* **Supplied passage**:
** BEGIN **

Quantum Computing: Quantum Machine Learning

We introduced the HHL algorithm and its subroute quantum phase estimation (QPE) algorithm in this blog. Now we introduce two quantum versions of machine learning algorithms: quantum principal component analysis (qPCA) and quantum support vector machine (qSVM), which replies on QPE and HHL, respectively.

Data Preparation

Suppose we have n data samples and each data sample has p features, i.e., \mathbf{x}^{(i)}\equiv[x_1^{(i)}, \cdots, x_p^{(i)}]^T for i=1,\cdots, n. To apply quantum algorithms, we encode each data sample \mathbf{x}^{(i)} in a quantum state \begin{eqnarray}\mathbf{x}^{(i)}\equiv[x_1^{(i)}, \cdots, x_p^{(i)}]^T \quad\xrightarrow{p=2^m} \quad |\psi_i\rangle\equiv \frac{1}{\left|\left| \mathbf{x}^{(i)}\right|\right|_2}\sum_{\tau\in \{0,1\}^m}x_{\tau}^{(i)}|\tau\rangle\,.\tag{1}\end{eqnarray} To encode the entire dataset, we entangle the data state |\psi_i\rangle with an auxiliary state |i\rangle and form a pure state \begin{equation}|\psi\rangle\equiv\sum_{i=1}^n \sqrt{p_i}|\psi_i\rangle|i\rangle\,,\tag{2}\end{equation} where \begin{equation}p_i\equiv \frac{\left|\left| \mathbf{x}^{(i)}\right|\right|^2_2}{\sum_{k=1}^n \left|\left| \mathbf{x}^{(k)}\right|\right|^2_2}\tag{3}\end{equation} comes from the fact that \langle \psi_i|\psi_i\rangle=1 while {\mathbf{x}^{(i)}}^T\cdot \mathbf{x}^{(i)} = \left|\left|\mathbf{x}^{(i)}\right|\right|_2^2.

** END **

* **Collected data**:
** BEGIN **

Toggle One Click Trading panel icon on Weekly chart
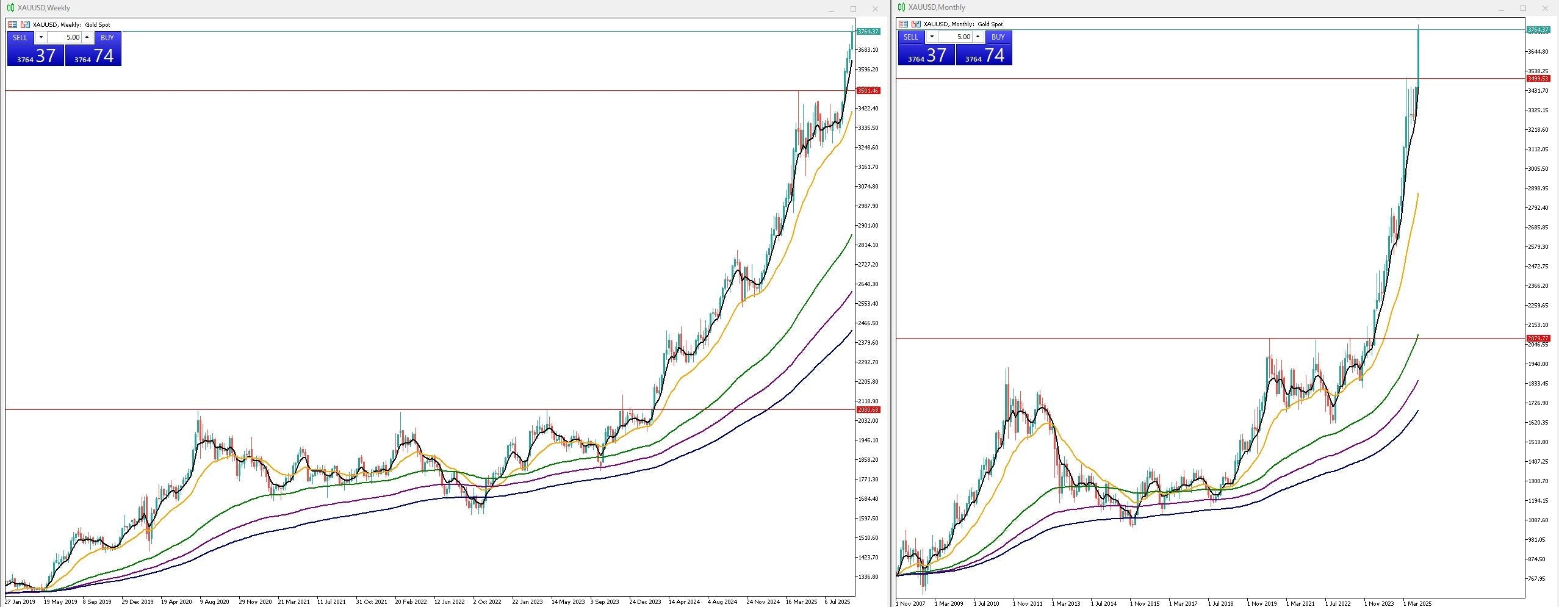This screenshot has width=1559, height=607. click(12, 25)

** END **

* **Do this**:
Write out the quantum machine learning passage word for word, beginning at the words "We introduced the" and stopping after "and HHL, respectively.". The lines are separate from the quantum machine learning passage.

* **Solution to the exercise**:
We introduced the HHL algorithm and its subroute quantum phase estimation (QPE) algorithm in this blog. Now we introduce two quantum versions of machine learning algorithms: quantum principal component analysis (qPCA) and quantum support vector machine (qSVM), which replies on QPE and HHL, respectively.